3.1.3 Location: latitude and longitude
Hart et al. (2017) found a weak but significant northwards and westwards movement in winged ant sightings as summer progressed (i.e. latitude was positively related and longitude was negatively related to date). Year was factored into their model but separate annual analyses were not reported. For comparison purposes, we have performed annual correlations in the original dataset (Table 2) showing that latitude was significantly positively related to date for all 3 years and that longitude was significantly negatively related to date every year. An analysis of Twitter-derived data showed latitude was likewise significantly positively related to date for all 3 years, but that longitude was only significantly negatively related to date in 2014 (Table 2), the year where the effect size in the original data was the largest.

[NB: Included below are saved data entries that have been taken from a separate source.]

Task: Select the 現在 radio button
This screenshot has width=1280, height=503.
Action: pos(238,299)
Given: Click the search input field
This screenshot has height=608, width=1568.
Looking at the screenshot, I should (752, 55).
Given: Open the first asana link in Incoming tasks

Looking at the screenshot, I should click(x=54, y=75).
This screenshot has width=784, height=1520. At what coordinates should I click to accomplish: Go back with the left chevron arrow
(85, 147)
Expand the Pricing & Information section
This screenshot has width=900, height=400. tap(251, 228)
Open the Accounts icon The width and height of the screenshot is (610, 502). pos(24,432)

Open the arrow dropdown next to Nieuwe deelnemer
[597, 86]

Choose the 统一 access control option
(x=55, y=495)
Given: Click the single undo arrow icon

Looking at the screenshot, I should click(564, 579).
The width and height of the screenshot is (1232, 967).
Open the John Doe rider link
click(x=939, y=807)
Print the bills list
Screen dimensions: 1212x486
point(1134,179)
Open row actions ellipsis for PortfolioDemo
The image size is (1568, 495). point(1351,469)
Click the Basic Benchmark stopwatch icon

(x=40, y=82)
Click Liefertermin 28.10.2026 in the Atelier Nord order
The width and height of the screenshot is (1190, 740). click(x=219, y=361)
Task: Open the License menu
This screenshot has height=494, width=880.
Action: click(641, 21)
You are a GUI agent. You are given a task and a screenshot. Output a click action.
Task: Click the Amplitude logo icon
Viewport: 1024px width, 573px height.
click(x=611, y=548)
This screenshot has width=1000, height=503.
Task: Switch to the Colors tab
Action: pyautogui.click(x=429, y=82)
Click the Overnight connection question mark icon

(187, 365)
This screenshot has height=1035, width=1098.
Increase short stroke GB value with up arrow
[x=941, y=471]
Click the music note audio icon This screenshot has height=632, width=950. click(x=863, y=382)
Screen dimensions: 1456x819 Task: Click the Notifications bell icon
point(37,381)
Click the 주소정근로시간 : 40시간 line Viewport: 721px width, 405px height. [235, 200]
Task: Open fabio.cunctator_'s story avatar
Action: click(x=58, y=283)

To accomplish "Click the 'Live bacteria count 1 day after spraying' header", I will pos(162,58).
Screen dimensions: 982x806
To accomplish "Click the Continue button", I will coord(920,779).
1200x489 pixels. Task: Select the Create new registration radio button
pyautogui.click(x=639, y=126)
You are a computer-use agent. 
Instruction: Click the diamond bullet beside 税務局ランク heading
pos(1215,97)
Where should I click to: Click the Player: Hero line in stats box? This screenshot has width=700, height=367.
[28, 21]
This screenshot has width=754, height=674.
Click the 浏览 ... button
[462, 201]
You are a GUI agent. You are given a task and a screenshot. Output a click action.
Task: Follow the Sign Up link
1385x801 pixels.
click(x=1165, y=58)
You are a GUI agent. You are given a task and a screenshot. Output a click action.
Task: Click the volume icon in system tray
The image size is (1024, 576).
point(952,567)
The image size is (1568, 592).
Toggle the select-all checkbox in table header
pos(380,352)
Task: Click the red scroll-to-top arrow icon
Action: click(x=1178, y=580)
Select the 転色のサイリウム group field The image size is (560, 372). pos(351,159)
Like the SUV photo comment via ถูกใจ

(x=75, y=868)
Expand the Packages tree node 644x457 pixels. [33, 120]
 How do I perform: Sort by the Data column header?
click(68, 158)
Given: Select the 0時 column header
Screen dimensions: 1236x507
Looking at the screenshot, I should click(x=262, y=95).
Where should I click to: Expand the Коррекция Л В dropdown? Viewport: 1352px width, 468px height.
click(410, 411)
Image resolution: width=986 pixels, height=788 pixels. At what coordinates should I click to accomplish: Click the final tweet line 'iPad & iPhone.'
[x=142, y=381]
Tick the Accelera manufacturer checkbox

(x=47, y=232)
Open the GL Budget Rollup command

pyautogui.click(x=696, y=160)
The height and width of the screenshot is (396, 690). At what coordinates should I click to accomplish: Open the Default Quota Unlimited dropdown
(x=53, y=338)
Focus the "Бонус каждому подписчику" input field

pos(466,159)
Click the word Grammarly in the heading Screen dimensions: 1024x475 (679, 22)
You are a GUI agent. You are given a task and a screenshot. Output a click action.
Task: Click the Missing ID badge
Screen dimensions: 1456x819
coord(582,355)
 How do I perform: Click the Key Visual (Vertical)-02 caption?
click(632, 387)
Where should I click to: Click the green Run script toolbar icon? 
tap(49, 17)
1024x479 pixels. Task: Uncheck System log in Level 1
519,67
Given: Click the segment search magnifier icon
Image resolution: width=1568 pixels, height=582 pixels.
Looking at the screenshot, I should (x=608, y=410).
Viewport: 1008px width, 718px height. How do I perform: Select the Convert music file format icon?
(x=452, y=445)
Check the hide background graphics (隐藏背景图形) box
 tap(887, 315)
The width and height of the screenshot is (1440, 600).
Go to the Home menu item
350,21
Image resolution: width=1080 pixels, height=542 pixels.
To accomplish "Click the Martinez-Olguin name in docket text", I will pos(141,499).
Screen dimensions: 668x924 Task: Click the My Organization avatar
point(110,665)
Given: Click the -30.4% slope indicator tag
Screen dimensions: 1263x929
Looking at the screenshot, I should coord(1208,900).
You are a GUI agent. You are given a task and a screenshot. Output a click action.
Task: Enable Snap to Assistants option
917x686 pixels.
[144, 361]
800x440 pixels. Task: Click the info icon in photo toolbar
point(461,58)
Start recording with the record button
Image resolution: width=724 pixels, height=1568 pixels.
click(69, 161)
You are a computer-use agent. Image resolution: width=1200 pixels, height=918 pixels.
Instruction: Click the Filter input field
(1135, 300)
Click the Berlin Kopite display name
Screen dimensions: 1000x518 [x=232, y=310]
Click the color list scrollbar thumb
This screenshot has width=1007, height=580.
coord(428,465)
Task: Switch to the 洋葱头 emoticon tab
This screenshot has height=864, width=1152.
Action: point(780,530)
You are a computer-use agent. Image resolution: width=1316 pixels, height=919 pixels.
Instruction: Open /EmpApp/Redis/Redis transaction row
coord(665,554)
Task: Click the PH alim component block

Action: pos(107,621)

Year | Original data | Twitter-derived data | |||||||||
---|---|---|---|---|---|---|---|---|---|---|---|
F | df | p | Dir | R 2 | F | df | p | Dir | R 2 | ||
Latitude | 2012 | 13.960 | 1,5071 | <0.001 | + | 0.003 | 4.888 | 1,83 | 0.030 | + | 0.056 |
Latitude | 2013 | 5.320 | 1,4072 | 0.021 | + | 0.001 | 0.186 | 1,160 | 0.018 | + | 0.035 |
Latitude | 2014 | 243.082 | 1,4245 | <0.001 | + | 0.054 | 11.081 | 1,136 | 0.001 | + | 0.075 |
Longitude | 2012 | 37.711 | 1,5071 | <0.001 | — | 0.007 | 0.090 | 1,83 | 0.764 | N/A | 0.001 |
Longitude | 2013 | 12.759 | 1,4072 | <0.001 | — | 0.003 | 0.879 | 1,160 | 0.350 | N/A | 0.005 |
Longitude | 2014 | 253.746 | 1,4245 | <0.001 | — | 0.056 | 5.841 | 1,136 | 0.017 | — | 0.041 |
3.1.4 Spatial co-occurrence
Hart et al. (2017) demonstrated that observations of winged ants were not significantly clustered at national, regional or local (Meteorological Office weather station) scales. They did this by calculating Euclidean distances between observations on a given day and using bootstrapping to compare these distances to the mean Euclidean distance for the same number of samples randomly drawn from the relevant full dataset nationally (UK), regional (London subset) or locally (closest Meteorological Office weather station) for that year (Hart et al. (2017)). The distance between observation locations at any scale on specific days was no lower than the distance for the related comparison data points. It would be possible to undertake the same analyses on Twitter-derived data but there were insufficient data: 128 tweets per year, on average, had reliable locational data, only four more data points than the number of weather stations (N = 124) used for analysis of local spatial synchrony by Hart et al. (2017).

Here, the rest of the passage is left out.